▶ WHAT YOU ARE ASKED TO DO:
Rewrite the records from the line with "How do I perform: Open the 草稿 drafts folder?" up to and including the last line, replacing "textarea" with "text area" and keeping everything else the same.

▶ DATA SHOWN:
--------

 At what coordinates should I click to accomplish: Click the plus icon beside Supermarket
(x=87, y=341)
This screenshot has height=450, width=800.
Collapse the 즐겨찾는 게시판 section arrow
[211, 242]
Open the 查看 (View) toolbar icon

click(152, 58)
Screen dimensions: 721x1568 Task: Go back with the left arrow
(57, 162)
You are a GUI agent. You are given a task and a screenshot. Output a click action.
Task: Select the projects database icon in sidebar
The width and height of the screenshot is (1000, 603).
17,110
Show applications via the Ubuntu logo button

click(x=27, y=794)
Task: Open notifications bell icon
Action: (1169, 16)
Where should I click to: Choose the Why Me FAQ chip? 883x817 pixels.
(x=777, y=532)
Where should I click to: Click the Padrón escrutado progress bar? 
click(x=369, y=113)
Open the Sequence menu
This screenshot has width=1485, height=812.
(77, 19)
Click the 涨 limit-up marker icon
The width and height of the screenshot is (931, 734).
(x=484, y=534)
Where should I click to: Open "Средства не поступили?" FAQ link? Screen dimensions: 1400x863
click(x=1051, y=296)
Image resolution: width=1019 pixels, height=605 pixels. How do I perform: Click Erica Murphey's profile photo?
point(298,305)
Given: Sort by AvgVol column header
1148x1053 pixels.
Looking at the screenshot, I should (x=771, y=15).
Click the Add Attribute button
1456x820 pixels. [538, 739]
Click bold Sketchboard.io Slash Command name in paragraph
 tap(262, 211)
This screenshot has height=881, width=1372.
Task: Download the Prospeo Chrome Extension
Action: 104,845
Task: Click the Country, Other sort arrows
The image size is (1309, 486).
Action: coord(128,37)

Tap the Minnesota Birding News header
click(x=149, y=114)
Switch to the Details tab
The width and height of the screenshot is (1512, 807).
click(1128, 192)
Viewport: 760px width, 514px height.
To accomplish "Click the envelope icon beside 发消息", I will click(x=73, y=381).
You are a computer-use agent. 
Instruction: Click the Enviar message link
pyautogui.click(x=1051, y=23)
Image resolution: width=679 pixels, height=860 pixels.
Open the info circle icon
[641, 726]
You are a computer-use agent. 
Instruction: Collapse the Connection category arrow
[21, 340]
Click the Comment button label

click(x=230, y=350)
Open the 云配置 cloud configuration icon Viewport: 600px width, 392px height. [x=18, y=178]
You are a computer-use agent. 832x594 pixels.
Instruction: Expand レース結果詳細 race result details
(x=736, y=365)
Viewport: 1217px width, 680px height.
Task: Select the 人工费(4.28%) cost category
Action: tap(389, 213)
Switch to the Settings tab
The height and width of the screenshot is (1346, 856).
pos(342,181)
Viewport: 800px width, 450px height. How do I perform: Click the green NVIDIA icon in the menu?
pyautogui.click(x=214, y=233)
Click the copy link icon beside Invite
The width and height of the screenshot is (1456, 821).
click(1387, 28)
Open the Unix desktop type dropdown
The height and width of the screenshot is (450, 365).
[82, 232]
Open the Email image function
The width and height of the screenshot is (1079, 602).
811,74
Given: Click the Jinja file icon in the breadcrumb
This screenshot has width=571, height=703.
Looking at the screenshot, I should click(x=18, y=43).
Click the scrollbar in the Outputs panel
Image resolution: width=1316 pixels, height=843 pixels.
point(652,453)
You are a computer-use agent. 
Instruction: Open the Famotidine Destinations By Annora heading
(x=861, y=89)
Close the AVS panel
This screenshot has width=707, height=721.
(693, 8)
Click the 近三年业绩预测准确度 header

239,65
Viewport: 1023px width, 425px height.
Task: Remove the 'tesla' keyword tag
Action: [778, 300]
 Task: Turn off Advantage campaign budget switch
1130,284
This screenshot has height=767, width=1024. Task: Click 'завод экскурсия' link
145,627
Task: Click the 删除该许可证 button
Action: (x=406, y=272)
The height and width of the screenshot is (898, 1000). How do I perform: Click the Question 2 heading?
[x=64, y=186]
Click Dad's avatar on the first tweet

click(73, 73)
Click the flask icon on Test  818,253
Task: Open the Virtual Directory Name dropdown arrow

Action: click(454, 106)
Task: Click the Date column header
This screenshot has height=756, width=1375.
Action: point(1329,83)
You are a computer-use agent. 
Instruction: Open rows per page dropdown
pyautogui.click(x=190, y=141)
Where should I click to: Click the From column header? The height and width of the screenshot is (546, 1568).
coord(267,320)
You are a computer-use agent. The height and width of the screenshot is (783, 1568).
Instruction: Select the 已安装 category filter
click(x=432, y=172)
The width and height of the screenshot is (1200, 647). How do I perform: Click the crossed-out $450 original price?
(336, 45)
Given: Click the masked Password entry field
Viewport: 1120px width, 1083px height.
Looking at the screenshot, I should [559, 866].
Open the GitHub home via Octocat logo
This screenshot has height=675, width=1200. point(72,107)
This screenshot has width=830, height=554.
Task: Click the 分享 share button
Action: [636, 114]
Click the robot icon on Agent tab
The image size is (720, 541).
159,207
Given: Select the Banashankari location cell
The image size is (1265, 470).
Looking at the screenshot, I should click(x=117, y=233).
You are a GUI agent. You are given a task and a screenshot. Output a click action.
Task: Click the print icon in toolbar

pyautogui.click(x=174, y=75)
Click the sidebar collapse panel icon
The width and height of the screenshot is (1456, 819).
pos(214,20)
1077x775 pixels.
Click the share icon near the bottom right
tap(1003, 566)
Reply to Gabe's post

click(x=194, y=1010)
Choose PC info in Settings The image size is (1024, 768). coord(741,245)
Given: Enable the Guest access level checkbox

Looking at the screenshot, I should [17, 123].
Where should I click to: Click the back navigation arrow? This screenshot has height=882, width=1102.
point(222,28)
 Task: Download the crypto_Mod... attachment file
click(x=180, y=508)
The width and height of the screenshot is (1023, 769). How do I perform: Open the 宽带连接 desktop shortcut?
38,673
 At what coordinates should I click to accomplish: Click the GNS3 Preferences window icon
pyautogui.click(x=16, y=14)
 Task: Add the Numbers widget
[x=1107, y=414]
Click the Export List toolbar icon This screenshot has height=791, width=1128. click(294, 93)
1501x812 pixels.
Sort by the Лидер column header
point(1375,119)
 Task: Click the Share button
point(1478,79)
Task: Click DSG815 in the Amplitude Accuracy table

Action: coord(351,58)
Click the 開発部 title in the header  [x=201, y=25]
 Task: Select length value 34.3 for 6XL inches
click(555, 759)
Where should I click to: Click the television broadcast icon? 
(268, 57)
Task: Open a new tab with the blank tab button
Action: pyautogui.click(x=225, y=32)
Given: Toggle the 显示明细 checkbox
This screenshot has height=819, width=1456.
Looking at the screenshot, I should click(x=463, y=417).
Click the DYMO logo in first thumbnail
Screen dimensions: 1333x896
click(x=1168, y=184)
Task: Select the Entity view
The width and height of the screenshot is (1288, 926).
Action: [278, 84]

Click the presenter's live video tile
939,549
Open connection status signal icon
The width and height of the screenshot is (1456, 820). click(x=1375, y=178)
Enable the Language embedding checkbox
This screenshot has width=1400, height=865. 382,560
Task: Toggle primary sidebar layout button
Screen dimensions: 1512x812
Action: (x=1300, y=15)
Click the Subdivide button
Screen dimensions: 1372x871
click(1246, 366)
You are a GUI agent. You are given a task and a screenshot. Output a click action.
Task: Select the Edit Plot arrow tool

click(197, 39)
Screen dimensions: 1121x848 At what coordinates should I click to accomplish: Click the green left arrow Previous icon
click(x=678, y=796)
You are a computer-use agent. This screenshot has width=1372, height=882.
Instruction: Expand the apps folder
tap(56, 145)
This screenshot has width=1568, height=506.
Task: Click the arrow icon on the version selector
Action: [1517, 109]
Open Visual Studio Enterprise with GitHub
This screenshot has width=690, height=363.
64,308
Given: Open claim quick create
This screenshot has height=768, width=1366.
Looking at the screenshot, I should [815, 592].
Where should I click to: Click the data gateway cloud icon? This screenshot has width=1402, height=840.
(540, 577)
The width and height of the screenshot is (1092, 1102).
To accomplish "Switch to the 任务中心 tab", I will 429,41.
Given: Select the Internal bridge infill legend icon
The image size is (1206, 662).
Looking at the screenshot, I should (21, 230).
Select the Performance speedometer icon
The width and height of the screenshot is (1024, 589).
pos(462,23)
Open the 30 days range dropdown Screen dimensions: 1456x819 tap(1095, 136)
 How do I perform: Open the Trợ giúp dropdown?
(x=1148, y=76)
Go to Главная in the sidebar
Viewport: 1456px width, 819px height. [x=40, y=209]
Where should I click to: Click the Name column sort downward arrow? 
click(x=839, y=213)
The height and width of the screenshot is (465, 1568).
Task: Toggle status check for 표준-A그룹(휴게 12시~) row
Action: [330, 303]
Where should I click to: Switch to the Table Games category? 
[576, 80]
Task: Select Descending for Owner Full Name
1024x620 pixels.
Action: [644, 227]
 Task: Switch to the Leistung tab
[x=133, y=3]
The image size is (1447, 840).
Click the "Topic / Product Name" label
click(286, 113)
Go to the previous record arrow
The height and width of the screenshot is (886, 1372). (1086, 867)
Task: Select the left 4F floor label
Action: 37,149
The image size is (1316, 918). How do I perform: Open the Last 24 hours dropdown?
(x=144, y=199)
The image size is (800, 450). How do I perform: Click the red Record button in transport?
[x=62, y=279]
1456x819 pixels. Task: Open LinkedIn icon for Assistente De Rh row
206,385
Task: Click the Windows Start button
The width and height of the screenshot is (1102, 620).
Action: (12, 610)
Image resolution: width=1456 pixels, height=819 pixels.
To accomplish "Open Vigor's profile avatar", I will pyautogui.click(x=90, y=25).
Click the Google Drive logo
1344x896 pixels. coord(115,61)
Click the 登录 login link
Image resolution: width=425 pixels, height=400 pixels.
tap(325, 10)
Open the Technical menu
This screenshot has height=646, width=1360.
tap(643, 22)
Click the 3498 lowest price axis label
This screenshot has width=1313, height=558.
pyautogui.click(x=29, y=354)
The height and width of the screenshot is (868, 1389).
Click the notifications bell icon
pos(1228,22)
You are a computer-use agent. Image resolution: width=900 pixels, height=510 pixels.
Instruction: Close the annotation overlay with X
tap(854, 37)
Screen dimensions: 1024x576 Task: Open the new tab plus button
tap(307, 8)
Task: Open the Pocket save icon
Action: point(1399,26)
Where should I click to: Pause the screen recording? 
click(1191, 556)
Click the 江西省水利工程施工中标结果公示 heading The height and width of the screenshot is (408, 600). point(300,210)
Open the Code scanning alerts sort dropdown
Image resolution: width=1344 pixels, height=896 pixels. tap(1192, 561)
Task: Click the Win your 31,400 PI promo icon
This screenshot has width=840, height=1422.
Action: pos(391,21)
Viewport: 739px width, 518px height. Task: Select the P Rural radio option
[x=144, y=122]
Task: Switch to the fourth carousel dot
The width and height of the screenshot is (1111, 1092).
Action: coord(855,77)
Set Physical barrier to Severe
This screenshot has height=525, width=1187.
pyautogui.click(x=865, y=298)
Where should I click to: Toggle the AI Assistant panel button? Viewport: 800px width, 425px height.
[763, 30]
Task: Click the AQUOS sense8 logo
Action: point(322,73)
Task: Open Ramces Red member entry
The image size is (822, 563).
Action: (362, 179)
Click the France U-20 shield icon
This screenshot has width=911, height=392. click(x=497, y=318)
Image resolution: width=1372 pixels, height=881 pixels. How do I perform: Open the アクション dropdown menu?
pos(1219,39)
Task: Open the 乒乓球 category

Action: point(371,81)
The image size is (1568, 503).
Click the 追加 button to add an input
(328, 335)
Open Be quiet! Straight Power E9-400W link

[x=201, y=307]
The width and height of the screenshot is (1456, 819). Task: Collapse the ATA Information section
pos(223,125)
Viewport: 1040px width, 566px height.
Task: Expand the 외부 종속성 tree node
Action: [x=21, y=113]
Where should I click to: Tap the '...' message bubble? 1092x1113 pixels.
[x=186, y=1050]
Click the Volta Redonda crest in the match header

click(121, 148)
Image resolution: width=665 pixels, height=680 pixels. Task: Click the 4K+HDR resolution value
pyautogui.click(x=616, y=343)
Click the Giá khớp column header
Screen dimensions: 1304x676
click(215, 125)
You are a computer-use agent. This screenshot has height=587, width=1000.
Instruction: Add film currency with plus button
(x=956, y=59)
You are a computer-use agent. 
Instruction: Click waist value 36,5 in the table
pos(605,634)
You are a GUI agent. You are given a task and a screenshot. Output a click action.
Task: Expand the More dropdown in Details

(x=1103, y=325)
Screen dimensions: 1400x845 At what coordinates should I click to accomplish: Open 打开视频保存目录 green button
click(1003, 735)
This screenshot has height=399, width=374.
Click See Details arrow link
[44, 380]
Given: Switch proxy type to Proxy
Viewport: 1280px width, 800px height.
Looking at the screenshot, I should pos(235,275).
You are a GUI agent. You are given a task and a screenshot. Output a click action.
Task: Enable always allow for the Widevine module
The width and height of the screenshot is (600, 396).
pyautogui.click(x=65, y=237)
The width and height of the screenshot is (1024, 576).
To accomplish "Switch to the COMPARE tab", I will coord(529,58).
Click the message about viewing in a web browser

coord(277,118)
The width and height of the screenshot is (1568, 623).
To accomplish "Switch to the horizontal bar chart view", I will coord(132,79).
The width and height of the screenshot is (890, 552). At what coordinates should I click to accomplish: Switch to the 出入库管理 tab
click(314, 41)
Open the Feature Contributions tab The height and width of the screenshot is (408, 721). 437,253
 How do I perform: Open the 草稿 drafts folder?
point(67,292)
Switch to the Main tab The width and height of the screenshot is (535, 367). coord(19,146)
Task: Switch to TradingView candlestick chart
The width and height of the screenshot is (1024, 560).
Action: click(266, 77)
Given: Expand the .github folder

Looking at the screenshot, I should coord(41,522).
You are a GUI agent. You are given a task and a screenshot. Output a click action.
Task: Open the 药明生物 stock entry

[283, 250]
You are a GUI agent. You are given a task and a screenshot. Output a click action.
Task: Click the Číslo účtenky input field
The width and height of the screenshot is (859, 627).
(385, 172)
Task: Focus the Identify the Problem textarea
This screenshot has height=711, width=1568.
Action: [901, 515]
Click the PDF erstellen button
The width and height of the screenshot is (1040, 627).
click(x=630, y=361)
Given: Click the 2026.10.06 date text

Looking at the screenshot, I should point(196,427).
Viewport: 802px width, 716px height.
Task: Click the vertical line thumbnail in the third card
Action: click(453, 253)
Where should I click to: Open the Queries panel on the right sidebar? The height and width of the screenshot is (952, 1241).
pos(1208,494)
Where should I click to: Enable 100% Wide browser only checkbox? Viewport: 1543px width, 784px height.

--------

▶ EXERCISE RESPONSE:
 How do I perform: Open the 草稿 drafts folder?
point(67,292)
Switch to the Main tab The width and height of the screenshot is (535, 367). coord(19,146)
Task: Switch to TradingView candlestick chart
The width and height of the screenshot is (1024, 560).
Action: click(266, 77)
Given: Expand the .github folder

Looking at the screenshot, I should coord(41,522).
You are a GUI agent. You are given a task and a screenshot. Output a click action.
Task: Open the 药明生物 stock entry

[283, 250]
You are a GUI agent. You are given a task and a screenshot. Output a click action.
Task: Click the Číslo účtenky input field
The width and height of the screenshot is (859, 627).
(385, 172)
Task: Focus the Identify the Problem text area
This screenshot has height=711, width=1568.
Action: [901, 515]
Click the PDF erstellen button
The width and height of the screenshot is (1040, 627).
click(x=630, y=361)
Given: Click the 2026.10.06 date text

Looking at the screenshot, I should point(196,427).
Viewport: 802px width, 716px height.
Task: Click the vertical line thumbnail in the third card
Action: click(453, 253)
Where should I click to: Open the Queries panel on the right sidebar? The height and width of the screenshot is (952, 1241).
pos(1208,494)
Where should I click to: Enable 100% Wide browser only checkbox? Viewport: 1543px width, 784px height.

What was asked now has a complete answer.